The region knows this story well. From Central America to the Andes, thousands of families face agricultural losses caused by floods, heat waves, or increasingly unpredictable rainfall patterns. Meanwhile, Latin American cities reveal another face of the crisis: neighborhoods where sugary drinks and ultra-processed foods are abundant, but fresh and affordable foods are scarce.
The report insists that nutrition cannot depend solely on hospitals or medical consultations. A girl suffering from anemia does not need only iron supplements. She also needs safe water, stable household income, access to nutritious foods, and health services capable of functioning even during a climate emergency.
Climate enters the kitchen
For years, many governments treated climate change and nutrition as separate issues. The new report dismantles that notion. It explains that global warming reduces agricultural productivity, diminishes the nutritional value of certain crops, and increases the prevalence of climate-sensitive diseases.
There is a troubling paradox. Latin America produces enormous quantities of food, yet millions of people cannot afford a healthy diet. The challenge is no longer simply to produce more calories. The real task is to guarantee nutritious, sustainable, and culturally appropriate foods.
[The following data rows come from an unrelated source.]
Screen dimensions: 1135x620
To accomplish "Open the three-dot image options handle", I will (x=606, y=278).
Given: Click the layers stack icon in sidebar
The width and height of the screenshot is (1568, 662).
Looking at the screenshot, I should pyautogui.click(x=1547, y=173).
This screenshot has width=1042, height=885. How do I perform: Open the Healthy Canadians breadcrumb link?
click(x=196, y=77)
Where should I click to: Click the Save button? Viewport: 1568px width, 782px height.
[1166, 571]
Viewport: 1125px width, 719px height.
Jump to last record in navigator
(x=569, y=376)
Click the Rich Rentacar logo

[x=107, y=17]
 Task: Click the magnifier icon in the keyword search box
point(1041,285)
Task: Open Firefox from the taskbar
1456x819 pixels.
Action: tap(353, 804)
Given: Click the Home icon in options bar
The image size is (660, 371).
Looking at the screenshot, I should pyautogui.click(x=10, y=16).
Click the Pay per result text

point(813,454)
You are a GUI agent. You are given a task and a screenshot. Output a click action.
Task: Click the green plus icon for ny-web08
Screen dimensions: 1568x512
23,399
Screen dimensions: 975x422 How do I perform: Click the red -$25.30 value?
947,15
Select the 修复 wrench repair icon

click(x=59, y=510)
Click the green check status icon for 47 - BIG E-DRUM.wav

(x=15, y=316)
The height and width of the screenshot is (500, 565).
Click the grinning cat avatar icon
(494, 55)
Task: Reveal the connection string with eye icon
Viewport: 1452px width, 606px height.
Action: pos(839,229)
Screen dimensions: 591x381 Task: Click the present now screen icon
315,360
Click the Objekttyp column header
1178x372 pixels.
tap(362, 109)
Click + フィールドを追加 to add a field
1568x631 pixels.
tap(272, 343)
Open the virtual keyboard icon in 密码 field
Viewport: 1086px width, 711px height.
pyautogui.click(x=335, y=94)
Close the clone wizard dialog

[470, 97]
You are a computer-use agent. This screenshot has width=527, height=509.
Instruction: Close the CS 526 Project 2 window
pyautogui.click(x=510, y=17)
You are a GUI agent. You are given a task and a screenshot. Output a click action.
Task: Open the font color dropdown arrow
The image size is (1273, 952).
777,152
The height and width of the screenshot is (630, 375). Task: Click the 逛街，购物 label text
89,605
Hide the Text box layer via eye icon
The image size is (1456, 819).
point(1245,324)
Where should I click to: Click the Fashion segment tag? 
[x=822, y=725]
The report identifies three promising strategies. The first is climate-smart agriculture. The second is transforming food environments to promote healthy and sustainable diets. The third is reducing food loss and waste.
For example, encouraging more plant-based diets can reduce polluting emissions and cardiovascular disease. However, if this transition is not accompanied by appropriate nutrition policies, certain vulnerable groups could face micronutrient deficiencies.
Here emerges one of the report’s most provocative ideas: there are no “magic” policies in which everyone always wins. Every decision involves costs, benefits, and power struggles. The difference lies in recognizing those opportunity costs before implementing public policies.
Integrated systems or fragile systems
The COVID-19 pandemic left a brutal lesson: fragmented systems respond more poorly to crises. According to the report, countries that already had integrated school feeding programs, cash transfer schemes, or community-based care systems were able to react more quickly during emergencies.
This finding has enormous implications for Latin America. Long-standing initiatives such as Brazil’s school feeding programs, conditional cash transfers, and community health networks in several Andean countries demonstrated that integrated policies can protect the most vulnerable populations.
The problem is that many public systems still operate as isolated compartments. Ministries of Agriculture work on one side, Health ministries on another, and environmental agencies in yet another separate office. The report argues that this sector-based logic is becoming obsolete in the face of increasingly complex crises.
There is also a financial problem. The document notes that nutrition remains marginal within global climate financing. Only 2% of national climate contributions explicitly include resource mobilization for nutrition.
For this reason, the report issues a warning but also offers concrete pathways forward. It recommends integrating nutrition into primary health care, strengthening social protection systems, and redirecting agricultural subsidies toward nutritious foods.
The politics of hunger and hope
One of the report’s most interesting aspects is its criticism of empty promises. The authors found that many international commitments are technically well written but have little real capacity for implementation.
Gender inequality also emerges as an unresolved challenge. The report’s analysis showed that 70% of the commitments made under Nutrition for Growth Paris 2025 had no gender dimension, and only 2% were genuinely transformative.
This matters because women sustain a large share of food and care systems throughout Latin America. They are farmers, caregivers, community workers, and those primarily responsible for family nutrition.
The report proposes a new conceptual framework called Food and Health Systems for Equitable Nutrition. Its central idea is both simple and revolutionary: healthy diets do not depend on a single ministry or a single policy.
The great question is not whether Latin America can produce food. The real question is whether it can build systems capable of feeding its population with dignity on a planet that is becoming increasingly hotter, more unequal, and more uncertain.